REQUEST >>
Convert the entries below into a Markdown table with two columns, "Row" and "Line," numbering each row and omitting any blank lines.

PROVIDED ENTRIES >>
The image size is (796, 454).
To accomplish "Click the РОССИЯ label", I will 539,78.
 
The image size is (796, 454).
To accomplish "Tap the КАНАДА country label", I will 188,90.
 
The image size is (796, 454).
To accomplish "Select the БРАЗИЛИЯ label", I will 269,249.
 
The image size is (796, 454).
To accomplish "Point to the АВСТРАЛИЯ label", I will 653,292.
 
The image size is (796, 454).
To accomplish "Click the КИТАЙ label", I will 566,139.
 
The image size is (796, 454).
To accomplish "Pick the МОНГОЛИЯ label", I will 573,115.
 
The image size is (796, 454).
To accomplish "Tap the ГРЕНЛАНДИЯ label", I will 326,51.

TASK RESULT >>
| Row | Line |
|---|---|
| 1 | The image size is (796, 454). |
| 2 | To accomplish "Click the РОССИЯ label", I will 539,78. |
| 3 | The image size is (796, 454). |
| 4 | To accomplish "Tap the КАНАДА country label", I will 188,90. |
| 5 | The image size is (796, 454). |
| 6 | To accomplish "Select the БРАЗИЛИЯ label", I will 269,249. |
| 7 | The image size is (796, 454). |
| 8 | To accomplish "Point to the АВСТРАЛИЯ label", I will 653,292. |
| 9 | The image size is (796, 454). |
| 10 | To accomplish "Click the КИТАЙ label", I will 566,139. |
| 11 | The image size is (796, 454). |
| 12 | To accomplish "Pick the МОНГОЛИЯ label", I will 573,115. |
| 13 | The image size is (796, 454). |
| 14 | To accomplish "Tap the ГРЕНЛАНДИЯ label", I will 326,51. |